Marine Le Pen ou l’extériorisation du mal edit
Les succès actuels du FN ne s’expliquent pas simplement par une progression dans l’électorat de ceux qui se seraient laissé séduire par le « côté obscur de la force ». Ils résultent pour une grande part de la stratégie initiée par Marine Le Pen qui a su modifier le discours du parti que lui a légué son père pour construire une offre politique nouvelle.
Dans l’ensemble des sociétés d’Europe de l’Ouest, le clivage gauche-droite s’est atténué depuis la fin de la Seconde Guerre mondiale, en particulier en ce qui concerne la politique économique et sociale. Mais de nouveaux clivages sont apparus concernant l’attitude à l’égard des immigrés et l’attitude à l’égard de l’Europe, c’est-à-dire l’attitude à l’égard de l’étranger. Par rapport à cette situation générale la France connaît une spécificité supplémentaire : elle souffre d’un chômage structurel qui mine la confiance de la population dans ses dirigeants. Les remèdes qu’il faudrait apporter à cette situation sont connus de longue date : réduction des dépenses publiques, réforme du marché du travail et allègement du corset des réglementations qui entravent l’activité économique. Mais la tradition étatiste française jointe à la résistance des multiples intérêts organisés tend à dénoncer ces réformes comme illégitimes. Depuis vingt ans, la droite comme la gauche se sont montrées impuissantes à les réaliser, accroissant ainsi le sentiment de défiance de la population, qui attend de ses gouvernants une amélioration de la situation économique mais qui ne dispose pas pour autant d’une perception claire des moyens à mettre en œuvre pour y parvenir.
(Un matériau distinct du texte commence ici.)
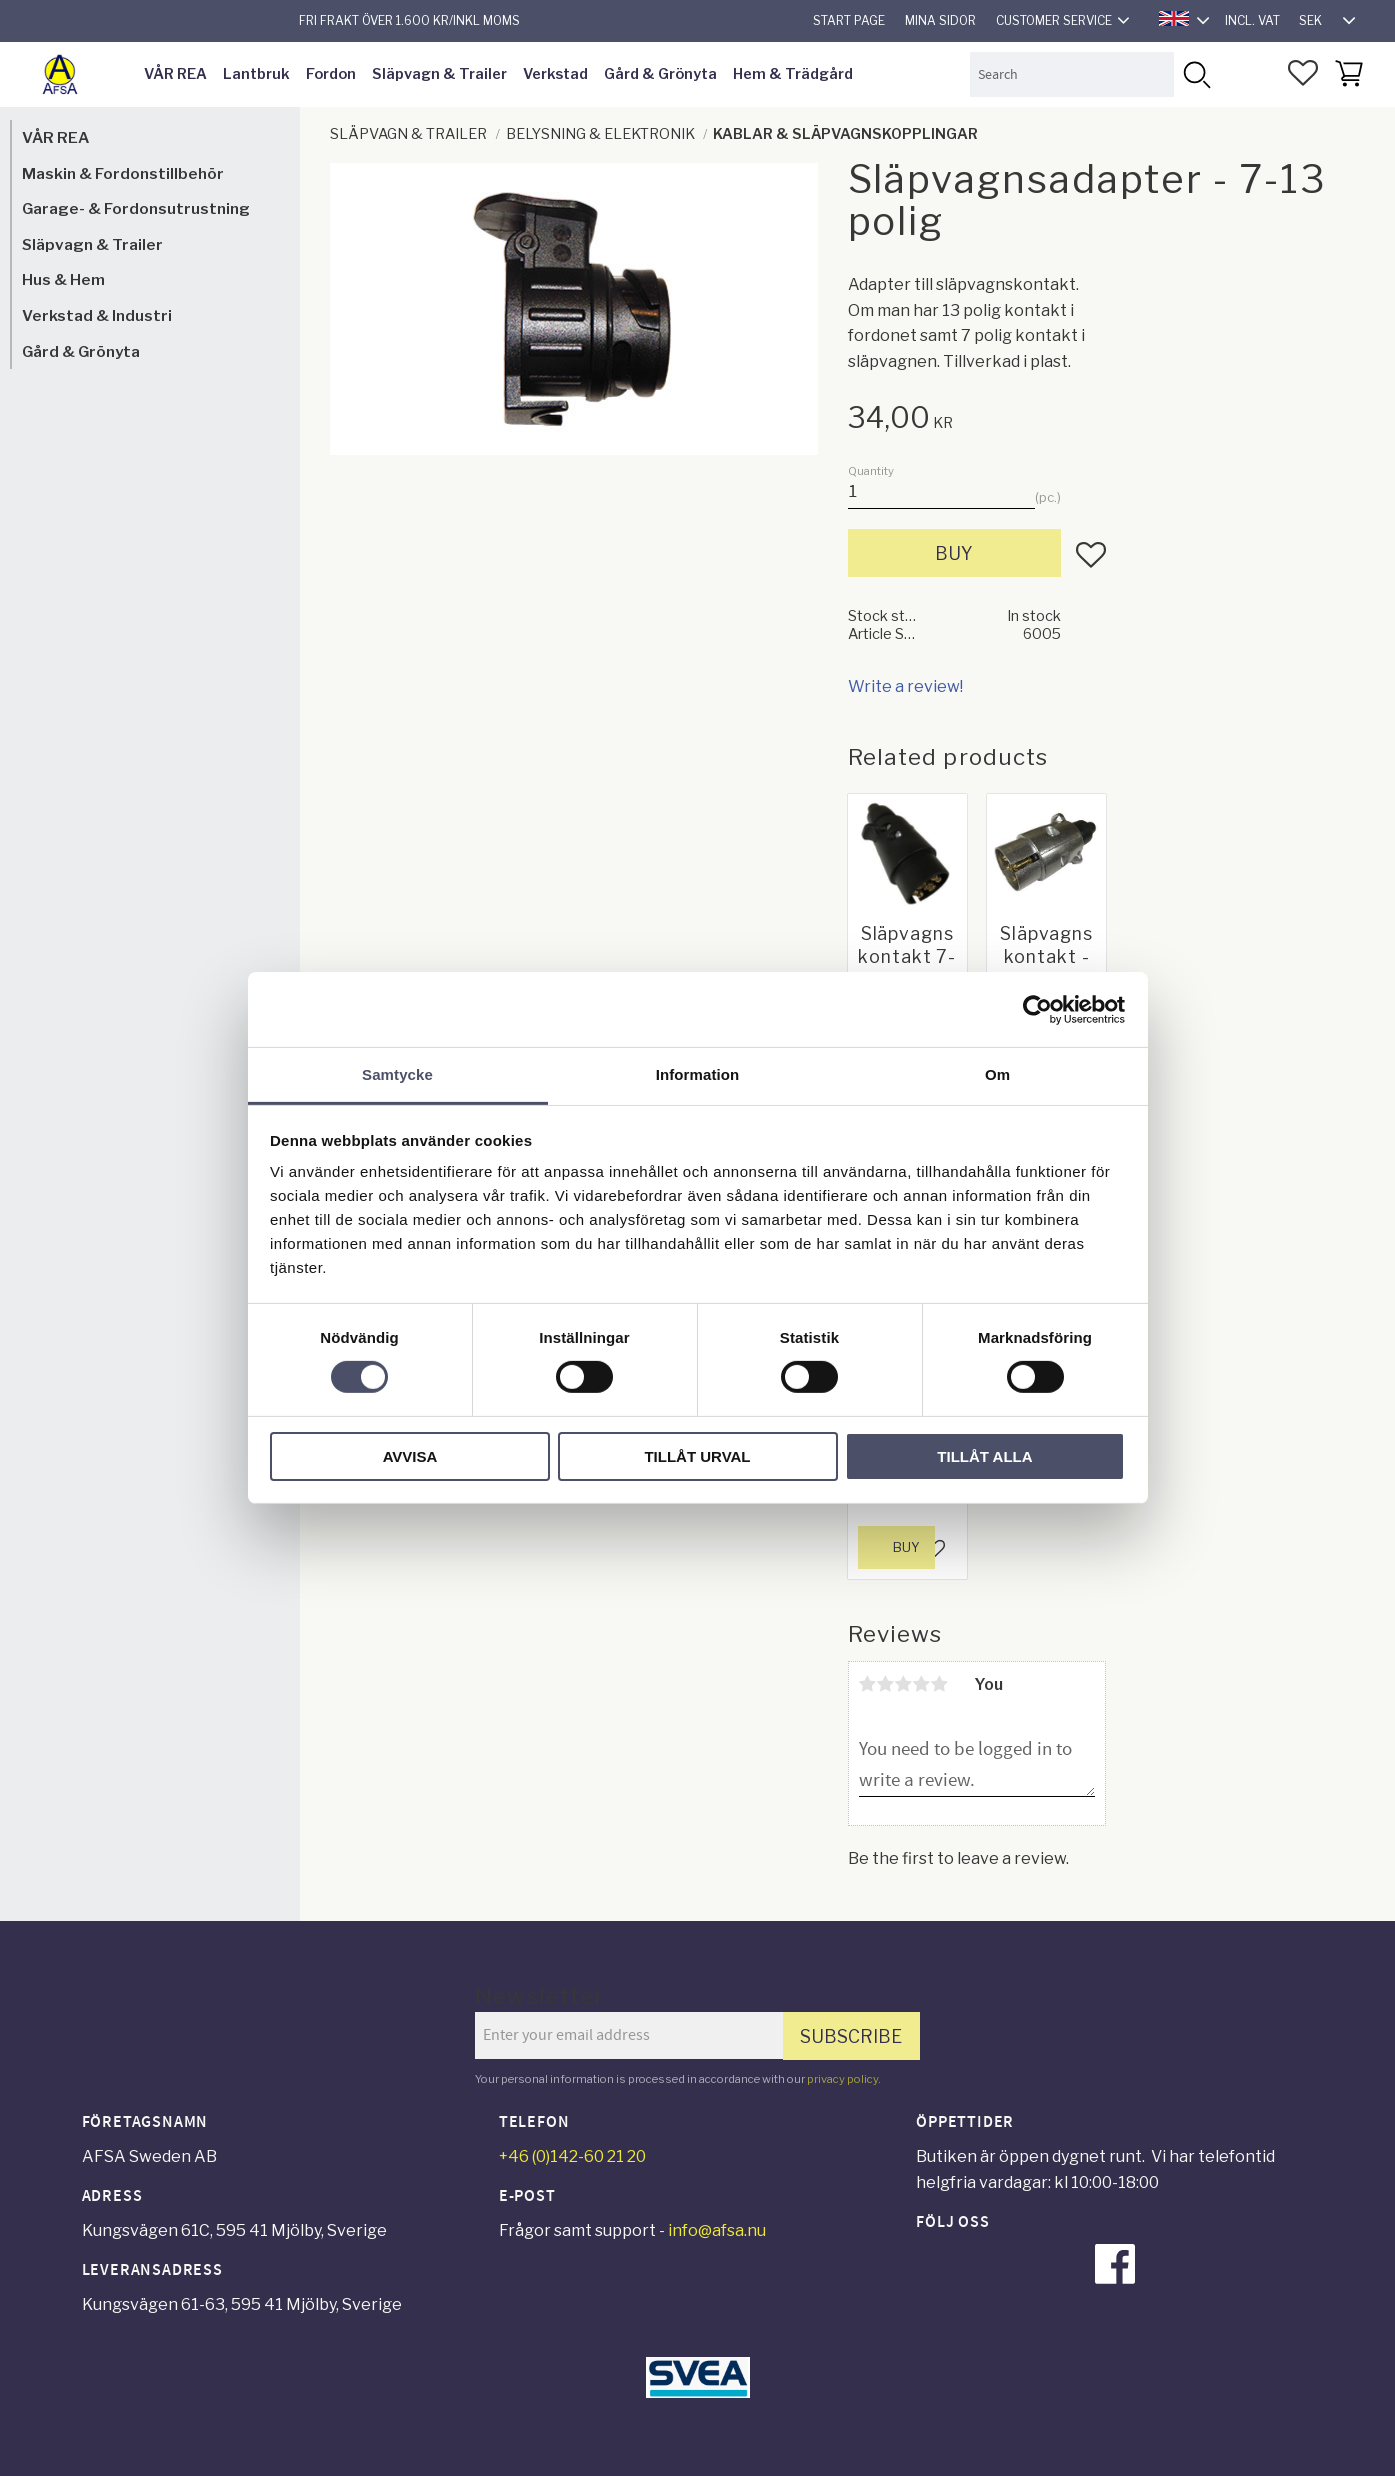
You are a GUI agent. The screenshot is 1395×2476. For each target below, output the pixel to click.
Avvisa (410, 1456)
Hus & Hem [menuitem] (63, 279)
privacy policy (842, 2079)
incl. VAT (1252, 20)
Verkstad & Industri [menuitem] (97, 315)
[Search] (1196, 74)
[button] (1303, 73)
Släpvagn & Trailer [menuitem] (439, 74)
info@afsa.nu (717, 2230)
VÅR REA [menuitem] (175, 74)
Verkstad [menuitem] (555, 74)
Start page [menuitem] (849, 20)
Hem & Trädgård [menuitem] (793, 74)
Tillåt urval (697, 1456)
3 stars (904, 1684)
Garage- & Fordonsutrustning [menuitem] (136, 208)
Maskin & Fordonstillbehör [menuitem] (123, 173)
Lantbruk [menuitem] (256, 74)
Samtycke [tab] (397, 1074)
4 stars (922, 1684)
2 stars (886, 1684)
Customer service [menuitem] (1054, 20)
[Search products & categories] (1072, 74)
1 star (868, 1684)
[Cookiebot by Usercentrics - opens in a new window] (1037, 1009)
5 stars (940, 1684)
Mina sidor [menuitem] (940, 20)
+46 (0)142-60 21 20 (572, 2156)
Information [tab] (698, 1074)
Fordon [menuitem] (331, 74)
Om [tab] (997, 1074)
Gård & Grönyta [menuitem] (660, 74)
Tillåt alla (984, 1456)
Le vote FN a naturellement partie liée avec la présence de l’immigration d’origine africaine et moyen-orientale. Tous les pays d’Europe où l’immigration s’est développée ont vu l’apparition de partis plus ou moins xénophobes. Mais dans le vaste complexe des attitudes anti-islam ou anti-immigrés il est nécessaire de distinguer trois dimensions différentes.
La première est celle de la xénophobie au sens strict, c’est-à-dire l’hostilité aux membres de la population immigrée. Depuis plusieurs décennies celle-ci est à l’évidence en recul. Les relations interindividuelles entre Français d’origine européenne et Français d’origine africaine ou moyen-orientale évoluent plus vers la pacification que vers le conflit. Ce n’est pas de ce côté qu’il faut chercher les raisons des succès lepénistes.
La seconde dimension est celle de l’immigration comme enjeu du débat politique. Depuis le discours de Grenoble de Nicolas Sarkozy en 2010 cet enjeu a pris une place de plus en plus importante dans le discours politique. Dans l’espoir de faire barrage à la concurrence du FN de nombreux acteurs politiques se sont mis à tenir sur ce thème des discours proches de celui du FN. Selon un mécanisme maintes fois observé, la présence récurrente de ce thème dans les discours politiques trouve son écho dans les résultats des sondages où les opinions « anti-immigrés » ont effectivement considérablement augmenté au cours des cinq dernières années. Il s’en faut cependant de beaucoup que tous ceux qui donnent dans les sondages des réponses que l’on peut qualifier d’« anti-immigrés » soient des électeurs du FN.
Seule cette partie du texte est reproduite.